[Given passage]
"Joseph Oberlander" wrote in message
ink.net
Arny Krueger wrote:
Right, when floppy drives wholesaled for $300 you had one *world*
and when they wholesale for $6 you have another.
But knowing how and why they work is good knowledge. When I was
starting in the field a decade or more ago, techs could tell what was
wrong with a hard drive or power supply by the sound it was making.
Now, nobody cares or knows. - replace and forget.
Still, if I was making speakers, knowing how they work would be vital
knowledge, at least IMO.
What changed is the level of underlying complexity.
True. Still, you adjust. Surface mount technology isn't THAT hard to
analyze and repair.
My point is that mentally, people optimally analyze and manipulate on a
field with a certain of number of tokens. In order to be effective with a
complex system, the number of tokens has to remain about the same, so each
token has to represent a greater level of complexity. At some point you
forget about individual resistors and capacitors and start working in terms
of circuit boards. For more complex systems you forget about circuit boards
and each token is a box with a level of complexity like a PC.
Unfortunately, acoustics requires either:
1: technical knowledge that nobody on this group possesses.
Engineering and physics degrees and such.
In its former incarnation the group had people who were clearly
well-qualified speaker designers, people like Kantor, Dunlavy etc.
Nice links
I was there, those were far better days for RAO. Trolls like Middius and
Weil intentionally ran these people off. Notice Weil's comment about
"submissives"? Very revealing! I'm not surprised about the content, I'm
surprised he actually said it.
They can make a deign from scratch and it works perfectly the first
time,
every time.
Nope. There's still a lot of tweaking by instrument and ear of
initial loudspeaker designs, and perfection in speakers is still
elusive.
Well, you know what I mean - it's damn good and only needs refinement.
Definitely a league unto themselves. Trotsky thinking he's in the same
class is actually amusing.
Yeah, compare and contrast Greg Singh to Ken Kantor.
LOL!
2:Testing and trail and error based upon rough estimates. That's
the rest of us.
Speak for yourself!

Items from a data source
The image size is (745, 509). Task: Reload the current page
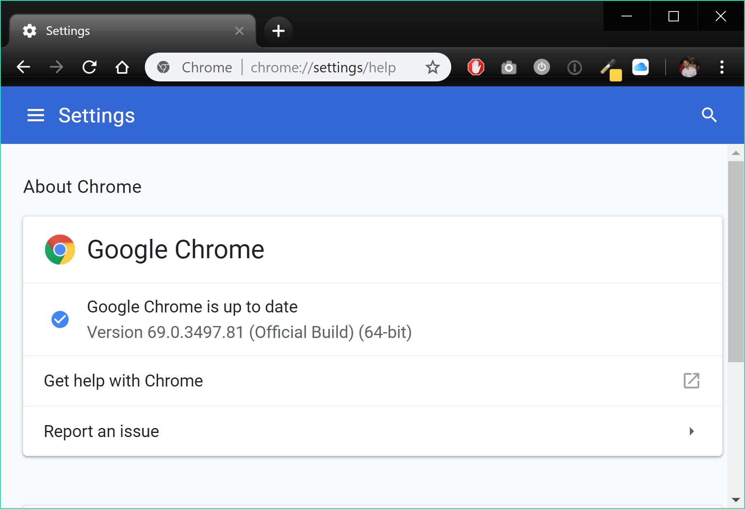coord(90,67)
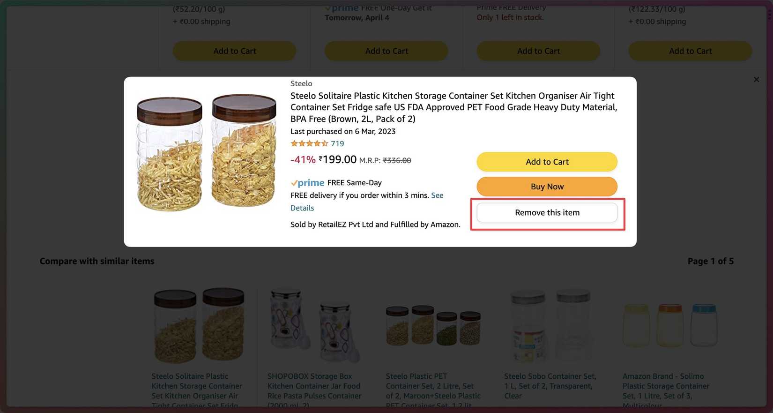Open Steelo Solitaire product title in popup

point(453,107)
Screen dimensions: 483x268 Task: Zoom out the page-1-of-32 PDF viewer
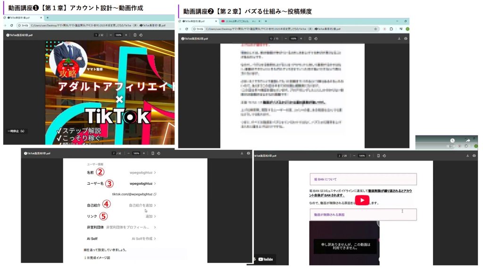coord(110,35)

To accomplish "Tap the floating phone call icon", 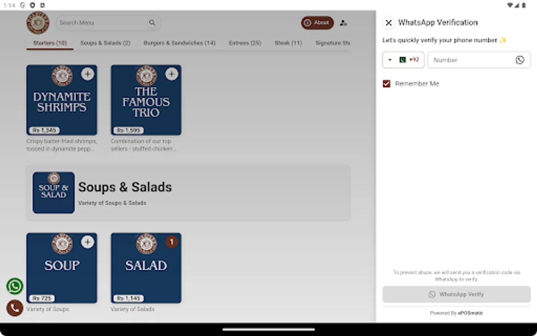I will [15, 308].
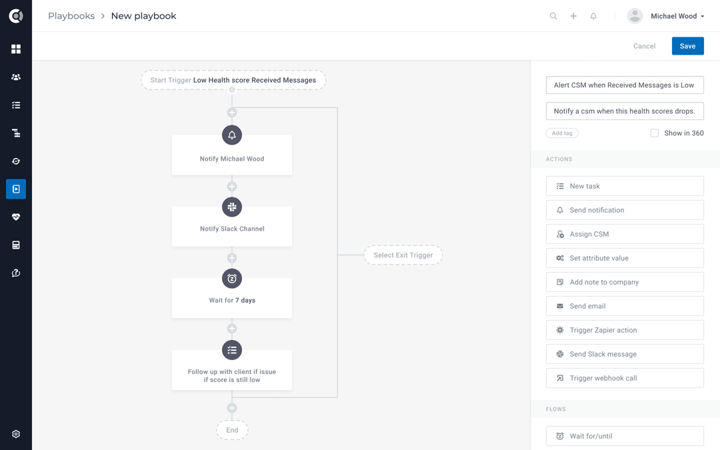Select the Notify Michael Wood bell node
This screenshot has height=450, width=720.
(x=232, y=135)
--
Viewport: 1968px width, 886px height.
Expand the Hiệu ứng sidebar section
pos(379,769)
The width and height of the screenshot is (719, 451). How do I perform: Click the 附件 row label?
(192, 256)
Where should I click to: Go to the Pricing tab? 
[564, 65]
...
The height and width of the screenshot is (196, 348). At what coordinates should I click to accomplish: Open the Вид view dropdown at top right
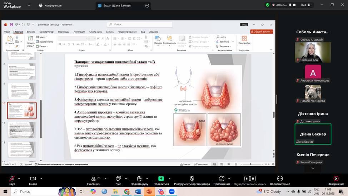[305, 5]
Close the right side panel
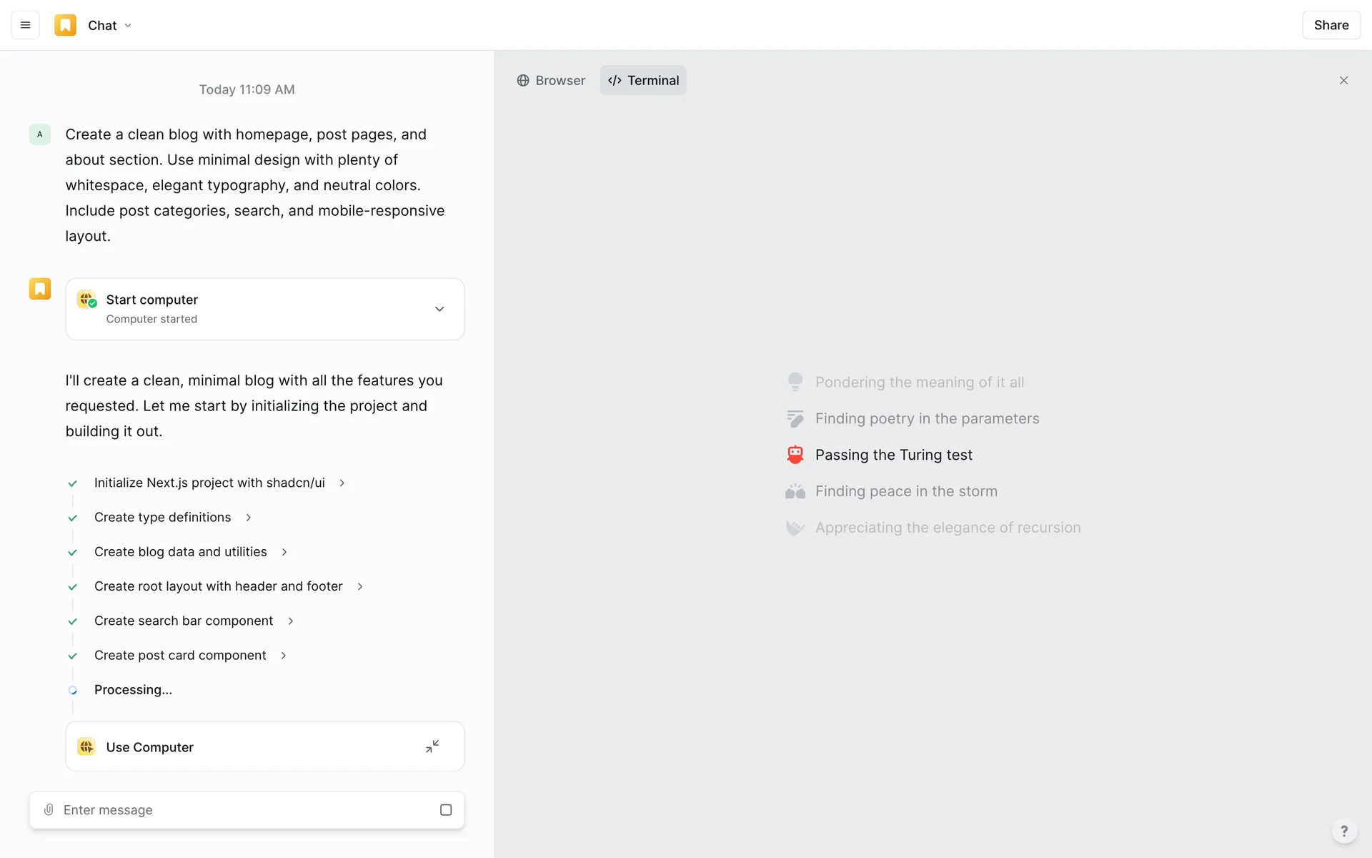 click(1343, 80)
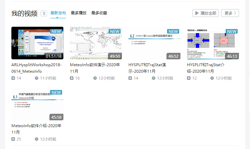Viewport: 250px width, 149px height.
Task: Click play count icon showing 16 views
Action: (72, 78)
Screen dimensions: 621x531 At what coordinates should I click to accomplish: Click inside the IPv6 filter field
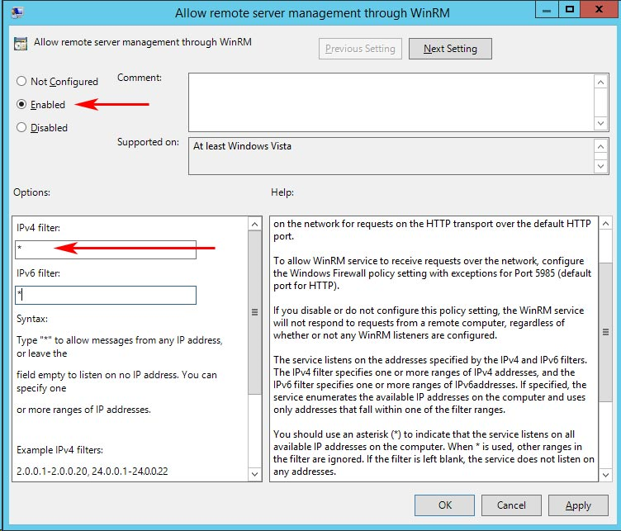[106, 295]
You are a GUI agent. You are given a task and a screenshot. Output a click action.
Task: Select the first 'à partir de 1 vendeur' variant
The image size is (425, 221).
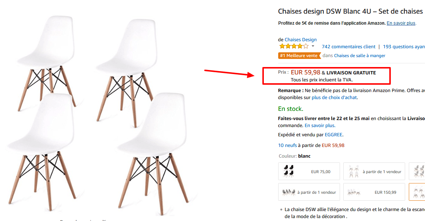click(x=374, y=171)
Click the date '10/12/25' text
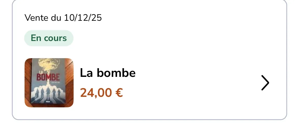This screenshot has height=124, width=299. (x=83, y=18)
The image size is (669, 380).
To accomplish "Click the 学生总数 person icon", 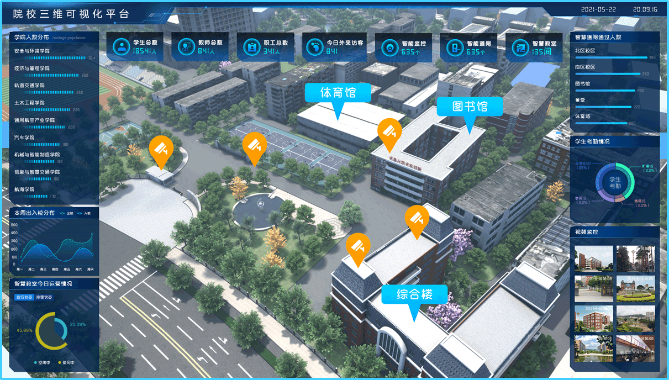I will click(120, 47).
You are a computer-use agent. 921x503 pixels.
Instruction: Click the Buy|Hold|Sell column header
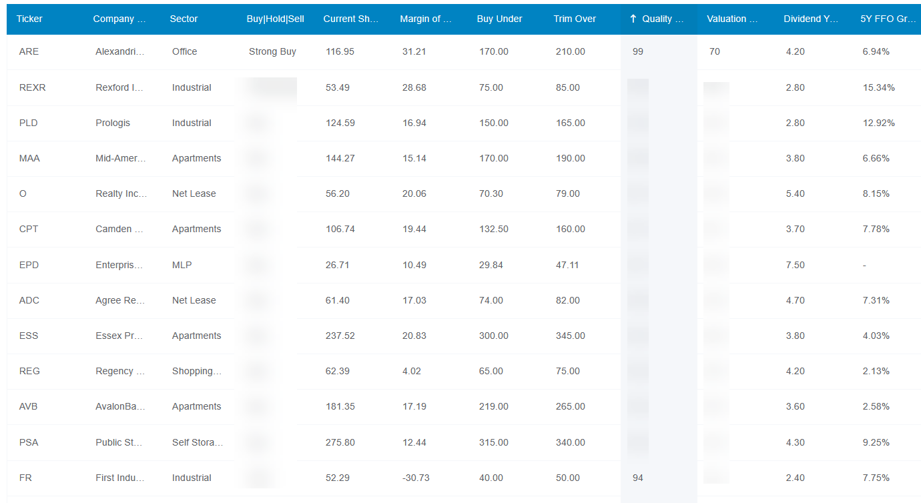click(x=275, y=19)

[Challenge 1]
Which two people does the newsgroup exchange about speaker design name as well-qualified speaker designers from the group's former incarnation?
[Challenge 2]
Carry on the newsgroup exchange about speaker design from its final line.

[Written reply 1]
Kantor and Dunlavy.

[Written reply 2]
Build acoustic chambers, test designs, tweak with the
cabinets, and so on.
That still happens, regardless of the skill that goes into the
initial design.
Sure. My point is that even the pros do it and double-check their
work with real tools. Real infrastructure.
Agreed. They do more than check, it's still an iterative process.
Greg's approach is a joke. Has he even DONE any analysis of a
finished product?
Well he says he listened to it in at least one room with at least one
recording and I believe that.
Here - check out this link:
http://www.tomshardware.com/howto/20031006/index.html
Check out a car plant - we have a few of them around here!
*300* steps to make a OEM quality case.
Since sheet metal/plastic products are a big business where I live, there is
nothing in that article that surprises me in the least. Not one tool I
haven't touched, not one machine I haven't seen, heard, touched, and
smelled, not one operation I haven't done myself from grinding dies to
putting product in cardboard boxes.
People don't even realize
how much time and effort goes into things like speakers and computer
cases. Sure, you get the soft-tooled POS junk that's done in 20
steps at the other end, but most of the industry works like this.
There's a lot more than 300 steps in a car door, not counting the work in
the individual components like the switches and motors.
A whole other realm than Trotsky works at.
Right.
But thanks for trying to straighten sockpuppet Yustabe out. Mission
Impossible.
I wonder what Greg's customer referral rate will be? Lol.
When I made my "stick a fork in it" comment early last month I was
totally serious. Everything that's happened since then was just the
denouement.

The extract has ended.